Ondo Lady October 10, 2012 at 4:04 pm

You took the words right out of my mouth. The attitude towards bloggers at LFW has been pretty awful this year and the organisation is appalling. I know that organisers have to send out more tickets than the capacity allows to because of no shows but some of these PRs truly took the piss. The BFC show space was a total joke. After queuing for ages to get into a show we were herded into that joke of a cinema with no explanation. Needless to say we simply walked out. The BFC really needs to rethink their digital strategy and decide if they really want bloggers at LFW because it really does not feel that way.


Katie Chutzpah October 10, 2012 at 4:30 pm

Thanks Ondo Lady. Appreciate your comment. So tired of the general ignorance and lack of respect re bloggers/blogging when it’s a MAJOR part of branding and the bigger brands and PRs (though not all) see that. BFC and LFW really need to re-think their digital strategy. As I said, they can get their heads around the differences in print media, do the same with social media. It’s not that difficult to grasp.


The Style Examiner October 10, 2012 at 6:25 pm

And the most irritating thing is that ‘celebrity bloggers’ who don’t know how to put a sentence together get given the royal treatment and access to the designers only to ask inane questions and take photos! We should start an association of fashion bloggers to recognise quality and raise standards!


Ondo Lady October 10, 2012 at 7:20 pm

I did actually contact the BFC last year asking to meet so we could form a blogging committee that would address these issues but I was met with a wall of silence.


Aoife Mallon October 10, 2012 at 8:00 pm

“consigning us to a tiny L-shaped room with a smattering of plug sockets and refusing to give us a London Fashion Week tote bag (produced at nominal cost by sponsors Mulberry) smacks a little of being made to sit over the other side of the bus”…did you REALLY just compare being refused a goodie bag to segregation? Please, get some perspective.


Katie Chutzpah October 11, 2012 at 4:11 am

You obviously don’t work in the industry. The point is, despite huge influence & often stats, we are segregated.

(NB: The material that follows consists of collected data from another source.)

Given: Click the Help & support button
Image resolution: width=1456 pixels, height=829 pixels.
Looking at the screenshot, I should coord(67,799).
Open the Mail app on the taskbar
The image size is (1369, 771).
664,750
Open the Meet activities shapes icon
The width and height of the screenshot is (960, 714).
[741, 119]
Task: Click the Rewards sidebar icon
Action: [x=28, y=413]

Blog Girl October 11, 2012 at 11:27 am

What a good post! I have my own fashion/beauty blog and I write for a very well known online publication that has over a million hits a month. Opposite sides of the bus isn’t an exaggeration – the way I’m treated with my blog badge and my X publication badge never ceases to amaze me. As has been said, if they don’t want bloggers there, just say so!